Often from cocktail contests, which have a long tradition. One of the first, held in 1928 in Paris, was called the “Grand Prix du Cocktail,” and included such contestants as racy Fauvist painter Kees Van Dongen and the wildly prolific playwright and filmmaker Sacha Guitry. At the end of Prohibition, California’s Del Monte Hotel held its own cocktail competition, with entries from celebrities such as actresses Carole Lombard and Marlene Dietrich and author Sinclair Lewis.
But since those days, most drink meets have been the province of professionals, as with the contest held to select an official quaff for this year’s Tales of the Cocktail, a festival held every July in New Orleans . This year, Stacey Smith, a bartender at GW Fins restaurant in the Crescent City was the winner, for her Starfish Cooler, a concoction of limoncello, pomegranate liqueur, iced tea and champagne.
To find a drink that actually entered the basic cocktail canon by way of winning a contest, one has to go back to one of the first major cocktail competitions ever held. In the United Kingdom Bartenders Guild event held in September 1930 in London, Berkeley Hotel’s Tom Buttery won with the Golden Dawn, a cocktail that is rightly considered a classic.
From the start, the proper recipe of the Golden Dawn was a matter of confusion. A wire service reporting on Buttery’s triumph in the contest said that the drink was made of equal parts gin, calvados (French apple brandy), apricot-flavored brandy, orange juice, with just a dash of grenadine. The New York Times, however, described the Golden Dawn as having two parts each of gin and calvados to one part each apricot brandy and orange juice, with a dash of grenadine.

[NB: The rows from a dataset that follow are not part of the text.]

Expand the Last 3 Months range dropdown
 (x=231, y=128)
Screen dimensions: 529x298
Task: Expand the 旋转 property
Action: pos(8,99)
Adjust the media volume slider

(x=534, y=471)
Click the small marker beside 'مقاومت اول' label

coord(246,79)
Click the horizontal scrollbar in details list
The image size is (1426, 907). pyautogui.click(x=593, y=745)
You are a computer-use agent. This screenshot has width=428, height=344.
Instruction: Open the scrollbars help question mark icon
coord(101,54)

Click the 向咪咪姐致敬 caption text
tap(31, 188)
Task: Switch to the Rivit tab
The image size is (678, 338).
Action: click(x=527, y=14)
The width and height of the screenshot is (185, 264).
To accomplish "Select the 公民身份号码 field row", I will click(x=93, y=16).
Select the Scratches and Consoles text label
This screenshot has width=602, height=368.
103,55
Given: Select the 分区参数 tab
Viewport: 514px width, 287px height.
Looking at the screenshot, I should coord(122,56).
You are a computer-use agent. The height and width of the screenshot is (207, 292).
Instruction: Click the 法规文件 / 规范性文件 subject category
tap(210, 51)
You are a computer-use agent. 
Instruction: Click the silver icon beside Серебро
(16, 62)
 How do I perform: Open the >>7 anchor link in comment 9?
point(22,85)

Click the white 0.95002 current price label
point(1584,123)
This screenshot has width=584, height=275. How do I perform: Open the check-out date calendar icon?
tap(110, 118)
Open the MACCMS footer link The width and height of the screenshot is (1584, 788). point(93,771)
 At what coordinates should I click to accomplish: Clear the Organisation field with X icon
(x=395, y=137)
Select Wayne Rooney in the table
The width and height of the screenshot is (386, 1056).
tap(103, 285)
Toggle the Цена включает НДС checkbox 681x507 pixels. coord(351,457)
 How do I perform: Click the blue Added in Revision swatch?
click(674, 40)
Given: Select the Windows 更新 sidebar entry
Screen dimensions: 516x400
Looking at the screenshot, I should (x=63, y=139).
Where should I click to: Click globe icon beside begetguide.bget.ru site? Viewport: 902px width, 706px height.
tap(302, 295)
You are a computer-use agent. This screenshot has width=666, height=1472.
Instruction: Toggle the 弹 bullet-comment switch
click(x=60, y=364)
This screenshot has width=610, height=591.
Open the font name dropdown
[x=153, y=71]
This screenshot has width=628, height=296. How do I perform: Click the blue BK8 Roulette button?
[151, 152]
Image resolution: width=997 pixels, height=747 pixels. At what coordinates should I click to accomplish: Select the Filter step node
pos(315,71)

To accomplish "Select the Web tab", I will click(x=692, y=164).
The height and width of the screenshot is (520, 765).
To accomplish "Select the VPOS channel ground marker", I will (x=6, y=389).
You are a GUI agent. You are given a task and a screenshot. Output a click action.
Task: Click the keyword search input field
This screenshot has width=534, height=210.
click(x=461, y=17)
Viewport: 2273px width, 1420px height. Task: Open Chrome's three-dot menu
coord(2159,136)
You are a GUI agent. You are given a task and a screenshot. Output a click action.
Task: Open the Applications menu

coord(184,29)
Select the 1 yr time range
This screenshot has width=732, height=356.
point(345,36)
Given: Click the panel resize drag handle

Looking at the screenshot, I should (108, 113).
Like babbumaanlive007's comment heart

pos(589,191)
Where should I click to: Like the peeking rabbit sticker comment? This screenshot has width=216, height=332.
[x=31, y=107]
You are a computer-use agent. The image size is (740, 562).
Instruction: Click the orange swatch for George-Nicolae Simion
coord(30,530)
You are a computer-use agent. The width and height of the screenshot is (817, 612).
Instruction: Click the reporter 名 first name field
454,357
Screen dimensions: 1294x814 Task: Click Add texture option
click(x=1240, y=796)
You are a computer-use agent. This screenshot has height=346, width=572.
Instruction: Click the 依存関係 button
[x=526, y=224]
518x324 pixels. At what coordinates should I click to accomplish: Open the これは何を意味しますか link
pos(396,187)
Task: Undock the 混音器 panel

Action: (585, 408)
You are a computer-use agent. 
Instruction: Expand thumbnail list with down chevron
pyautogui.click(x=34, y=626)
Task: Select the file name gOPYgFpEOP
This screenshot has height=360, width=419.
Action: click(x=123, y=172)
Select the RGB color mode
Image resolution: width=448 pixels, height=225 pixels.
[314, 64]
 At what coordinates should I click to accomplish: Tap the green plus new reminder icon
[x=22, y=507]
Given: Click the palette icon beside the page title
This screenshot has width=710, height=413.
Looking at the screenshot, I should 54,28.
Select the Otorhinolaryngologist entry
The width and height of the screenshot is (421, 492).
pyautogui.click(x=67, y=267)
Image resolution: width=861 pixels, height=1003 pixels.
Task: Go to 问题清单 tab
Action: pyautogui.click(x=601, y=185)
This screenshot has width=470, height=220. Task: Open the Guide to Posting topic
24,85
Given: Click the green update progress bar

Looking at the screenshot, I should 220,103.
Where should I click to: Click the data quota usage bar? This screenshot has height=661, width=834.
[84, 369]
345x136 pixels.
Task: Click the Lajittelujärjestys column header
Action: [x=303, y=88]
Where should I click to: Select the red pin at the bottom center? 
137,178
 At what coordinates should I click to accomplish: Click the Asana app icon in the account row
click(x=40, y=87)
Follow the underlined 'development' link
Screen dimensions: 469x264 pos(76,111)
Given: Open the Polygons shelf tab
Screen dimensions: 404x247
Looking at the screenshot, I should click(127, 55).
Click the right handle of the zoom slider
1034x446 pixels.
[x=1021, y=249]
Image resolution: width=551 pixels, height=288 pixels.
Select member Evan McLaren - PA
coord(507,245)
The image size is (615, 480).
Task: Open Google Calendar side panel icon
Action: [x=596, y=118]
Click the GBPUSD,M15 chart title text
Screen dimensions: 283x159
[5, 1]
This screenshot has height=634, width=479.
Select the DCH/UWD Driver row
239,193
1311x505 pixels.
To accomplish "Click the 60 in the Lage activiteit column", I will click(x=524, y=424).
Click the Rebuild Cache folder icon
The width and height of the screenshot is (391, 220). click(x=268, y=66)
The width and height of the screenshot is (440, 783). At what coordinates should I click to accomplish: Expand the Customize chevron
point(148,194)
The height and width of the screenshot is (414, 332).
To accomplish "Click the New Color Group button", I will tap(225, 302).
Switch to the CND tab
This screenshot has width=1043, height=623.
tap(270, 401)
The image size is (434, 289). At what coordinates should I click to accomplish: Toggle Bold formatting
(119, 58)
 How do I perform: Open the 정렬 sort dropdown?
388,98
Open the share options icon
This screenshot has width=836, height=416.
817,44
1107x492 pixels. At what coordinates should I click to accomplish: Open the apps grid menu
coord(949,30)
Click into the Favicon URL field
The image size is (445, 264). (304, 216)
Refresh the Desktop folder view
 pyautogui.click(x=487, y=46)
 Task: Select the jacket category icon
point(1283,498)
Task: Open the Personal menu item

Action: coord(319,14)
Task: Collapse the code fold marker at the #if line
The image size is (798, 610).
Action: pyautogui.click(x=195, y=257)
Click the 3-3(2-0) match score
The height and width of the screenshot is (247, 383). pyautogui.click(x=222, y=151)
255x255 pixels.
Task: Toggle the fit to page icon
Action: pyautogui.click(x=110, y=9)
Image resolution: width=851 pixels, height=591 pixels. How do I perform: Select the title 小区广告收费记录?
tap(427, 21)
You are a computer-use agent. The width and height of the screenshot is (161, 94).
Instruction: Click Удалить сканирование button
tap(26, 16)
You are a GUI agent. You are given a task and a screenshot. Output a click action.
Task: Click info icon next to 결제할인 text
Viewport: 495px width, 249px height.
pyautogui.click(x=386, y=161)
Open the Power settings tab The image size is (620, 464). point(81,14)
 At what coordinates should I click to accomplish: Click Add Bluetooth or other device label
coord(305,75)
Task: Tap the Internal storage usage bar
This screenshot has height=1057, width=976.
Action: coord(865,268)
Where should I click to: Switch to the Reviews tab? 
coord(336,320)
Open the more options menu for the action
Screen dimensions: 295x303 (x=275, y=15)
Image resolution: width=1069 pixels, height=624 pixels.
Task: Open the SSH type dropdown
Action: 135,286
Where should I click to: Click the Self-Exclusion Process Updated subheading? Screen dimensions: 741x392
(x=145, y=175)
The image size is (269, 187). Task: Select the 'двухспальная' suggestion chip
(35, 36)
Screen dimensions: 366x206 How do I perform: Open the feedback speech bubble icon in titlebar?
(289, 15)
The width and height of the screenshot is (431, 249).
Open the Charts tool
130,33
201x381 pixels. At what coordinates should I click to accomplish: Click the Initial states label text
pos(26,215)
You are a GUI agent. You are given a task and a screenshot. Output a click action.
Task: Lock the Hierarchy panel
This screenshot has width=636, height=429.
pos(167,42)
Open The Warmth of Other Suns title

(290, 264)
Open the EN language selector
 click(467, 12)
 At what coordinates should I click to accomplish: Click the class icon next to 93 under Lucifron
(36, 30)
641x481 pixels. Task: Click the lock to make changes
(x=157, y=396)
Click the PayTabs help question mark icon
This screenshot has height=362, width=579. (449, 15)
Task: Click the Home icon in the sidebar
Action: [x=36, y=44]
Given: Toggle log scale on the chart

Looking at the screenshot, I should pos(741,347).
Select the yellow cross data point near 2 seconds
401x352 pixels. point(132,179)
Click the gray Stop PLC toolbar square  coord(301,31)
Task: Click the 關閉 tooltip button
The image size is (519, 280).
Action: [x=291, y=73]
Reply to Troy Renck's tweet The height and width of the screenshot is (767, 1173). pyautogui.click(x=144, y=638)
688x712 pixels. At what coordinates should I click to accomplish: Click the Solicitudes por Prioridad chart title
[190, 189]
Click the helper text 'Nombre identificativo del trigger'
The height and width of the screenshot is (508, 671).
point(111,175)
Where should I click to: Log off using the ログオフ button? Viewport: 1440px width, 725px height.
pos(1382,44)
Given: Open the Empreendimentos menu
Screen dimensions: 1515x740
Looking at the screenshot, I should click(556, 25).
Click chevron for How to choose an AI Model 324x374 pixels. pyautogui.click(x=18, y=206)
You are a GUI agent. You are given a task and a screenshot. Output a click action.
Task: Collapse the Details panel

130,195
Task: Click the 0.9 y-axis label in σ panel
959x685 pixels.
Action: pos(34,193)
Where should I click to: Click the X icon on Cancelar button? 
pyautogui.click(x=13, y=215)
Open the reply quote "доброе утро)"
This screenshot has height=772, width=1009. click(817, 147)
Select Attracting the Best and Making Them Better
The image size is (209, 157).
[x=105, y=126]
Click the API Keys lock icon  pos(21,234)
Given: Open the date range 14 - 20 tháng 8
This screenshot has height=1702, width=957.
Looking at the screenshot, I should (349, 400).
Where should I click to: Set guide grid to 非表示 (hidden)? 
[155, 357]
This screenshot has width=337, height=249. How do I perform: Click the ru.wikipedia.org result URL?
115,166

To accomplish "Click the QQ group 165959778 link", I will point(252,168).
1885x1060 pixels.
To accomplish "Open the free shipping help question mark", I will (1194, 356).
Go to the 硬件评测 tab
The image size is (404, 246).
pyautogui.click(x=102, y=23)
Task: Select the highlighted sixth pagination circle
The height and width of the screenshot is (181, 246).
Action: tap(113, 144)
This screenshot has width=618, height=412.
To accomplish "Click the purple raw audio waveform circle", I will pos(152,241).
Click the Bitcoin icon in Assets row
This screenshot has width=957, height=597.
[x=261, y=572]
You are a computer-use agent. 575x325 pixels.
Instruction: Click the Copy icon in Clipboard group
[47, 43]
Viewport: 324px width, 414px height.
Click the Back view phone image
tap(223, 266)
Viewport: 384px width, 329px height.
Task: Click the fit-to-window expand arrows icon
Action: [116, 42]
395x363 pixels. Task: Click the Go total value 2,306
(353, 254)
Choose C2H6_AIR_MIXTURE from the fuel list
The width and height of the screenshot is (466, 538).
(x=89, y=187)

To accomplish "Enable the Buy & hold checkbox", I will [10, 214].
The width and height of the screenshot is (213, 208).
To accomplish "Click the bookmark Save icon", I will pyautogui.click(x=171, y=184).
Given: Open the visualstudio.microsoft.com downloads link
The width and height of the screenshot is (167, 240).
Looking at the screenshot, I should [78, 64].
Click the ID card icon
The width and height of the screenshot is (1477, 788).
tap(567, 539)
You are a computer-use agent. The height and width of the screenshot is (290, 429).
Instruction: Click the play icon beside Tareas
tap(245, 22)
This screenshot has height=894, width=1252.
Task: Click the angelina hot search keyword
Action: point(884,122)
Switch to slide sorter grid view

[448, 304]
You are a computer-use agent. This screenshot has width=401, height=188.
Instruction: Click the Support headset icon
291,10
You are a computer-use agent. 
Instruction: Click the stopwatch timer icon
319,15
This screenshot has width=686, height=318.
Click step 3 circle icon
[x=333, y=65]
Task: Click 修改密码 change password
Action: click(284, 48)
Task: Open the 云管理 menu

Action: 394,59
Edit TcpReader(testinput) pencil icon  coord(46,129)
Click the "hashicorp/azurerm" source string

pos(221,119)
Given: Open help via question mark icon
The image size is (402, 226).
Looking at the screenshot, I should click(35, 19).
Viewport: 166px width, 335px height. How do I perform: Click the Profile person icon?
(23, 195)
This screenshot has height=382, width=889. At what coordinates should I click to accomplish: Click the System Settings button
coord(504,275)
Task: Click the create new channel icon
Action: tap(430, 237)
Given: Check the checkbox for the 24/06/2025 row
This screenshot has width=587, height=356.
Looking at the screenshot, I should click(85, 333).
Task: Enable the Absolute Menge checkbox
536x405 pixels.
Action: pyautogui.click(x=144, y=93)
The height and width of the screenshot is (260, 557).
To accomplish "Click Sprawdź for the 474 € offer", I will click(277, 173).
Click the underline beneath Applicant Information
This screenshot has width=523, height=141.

So which is right? The United Kingdom Bartenders Guild endorses the equal-proportion method, but I prefer the drink described by the Times. Emphasizing the gin and the calvados makes for a drier, and decidedly more sophisticated drink.
Of course, customers are the final arbiters in what, if any, new drink is to catch on. Which is why the British contest traditionally relied on the judgment of two men and two women drawn from the thirsty masses.
“After all it’s the customers, not we, who buy the drinks,” said 1952, “Paul of Grosvenor House” (as one of the past presidents of the guild was professionally known). “Besides, many of us prefer beer.”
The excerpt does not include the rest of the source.